My National Unplugging Day made me realize that I can be plugged and yet be unplugged. Here’s the account of my discovery.
6:30 pm Dinner with the family. Everything was fixed ahead of time so I just had to turn on the oven. Black bean burritos were yummy. So was the chocolate orange bundt cake. Got the recipe here.
8:00 pm An hour in the hot tub with the family. Beautiful starry night. Quiet.
9:30 pm. Crawled into bed with a good book. I read TrueFaced. Felt spiritually charged. Did not miss my laptop. I guess it was because I would have used to just read anyway. Have to admit I was tempted to get on Facebook and see what was going on and tweet about my unplugged Sabbath. But I was good.
12:00 am. Fell asleep.
8:30 am. Cat woke me up. Sipped some ginger tea while I read Psalm 1-10 in The Message. Felt compelled to write about my thoughts on the David’s open and honest relation with God. Took me 30 minutes to find paper and pen which I abandoned decades ago when I got my first laptop. Pen finally in hand, I discovered I can no longer write fast enough to keep up with my thoughts. Frustrated, I lost my thoughts before I could get them on paper.

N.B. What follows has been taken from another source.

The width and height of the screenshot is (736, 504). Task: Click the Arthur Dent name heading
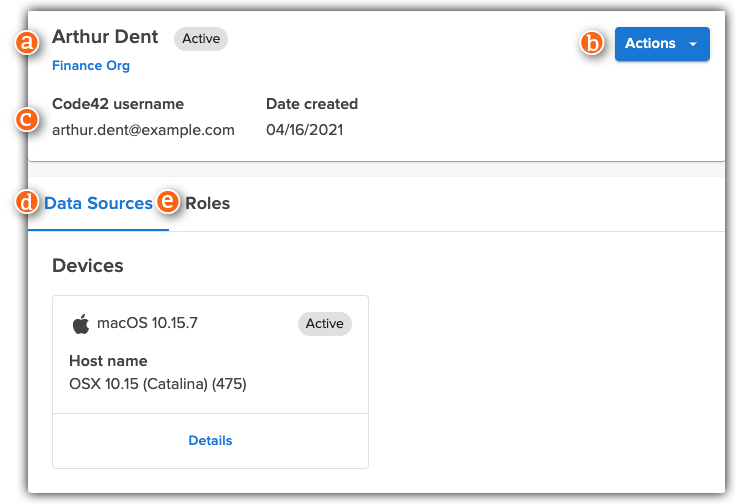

11:30 am. At church–without my iPhone. But then there was a reference during the sermon that I wanted to read in context. Unfortunately the book he was referring to was on my phone which I didn’t have. Was frustrated. Again.
1:00 pm. My son and I fixed lunch together. It’s our usual Sabbath ritual that I look forward to every week. Same menu. Same routine. And only on the Sabbath. Felt warm and fuzzy. (Chicken curry, coconut rice, vegetable stir fry, chocolate cup cakes)
3:00 pm. I had planned on talking a walk with my husband–Not that I enjoy walking or nature, but I thought it would be a good way to totally immerse in the unplugging experience. But then, it was raining (yay), so I sat down instead to evaluate my unplugging experience:
–Realized that while there is nothing wrong with friendly chatter and postings, Facebook and Twitter were not uniquely spiritually uplifting. So I have decided that they shall not be part of my Sabbath anymore. Maybe if my daughter (who is away at college) were a Facebook user, I’d feel differently about using it to communicate with her. But she’s not and I feel that everything I usually say and read on Facebook during the Sabbath hours can wait a day.
–Realized that I need my laptop and my iPhone on the Sabbath to be plugged in spiritually. My personal devotion needs my fingers on a keyboard. My time in church is enhanced with the apps I use–the different versions of the Bible, my concordance, EGW writings, etc. However, I know that in order to truly experience respite and renewal, I need to exercise self-control and limit the use of my gadgets as tools to enhance my Sabbaths.
–Understood that being unplugged–to me, at least–is not limited to turning off my gadgets. It has to be about turning off everything in my life that makes the rest of the week crazy. On the Sabbath Day I need to unplug and replug myself into that which bring me peace, joy and contentment–my God and my family. This means, on the Sabbath Day I need to be unplugged from more than gadgets that confine me to busyness; I need to unplug from:
–worrying about my bills
–thinking about the deadlines coming up on Monday
–doing stuff around the house that can wait
–committing to things in the community that take me away from family
–trivial and nonsensical chatter that take away from the Day’s specialness
–the secular minutia that find a way to creep into my spiritual calm
4:00 pm. I plugged in to get unplugged–I turned on my laptop and let my fingers go at the keyboard in wild excitement about a Day well spent.
4:30 pm. Took a nap.
6:00 pm. Woke up feeling refreshed to start another week.
Yay for the Sabbath Manifesto. My prayer is that every week there are more and more who experience this day as God meant it to be.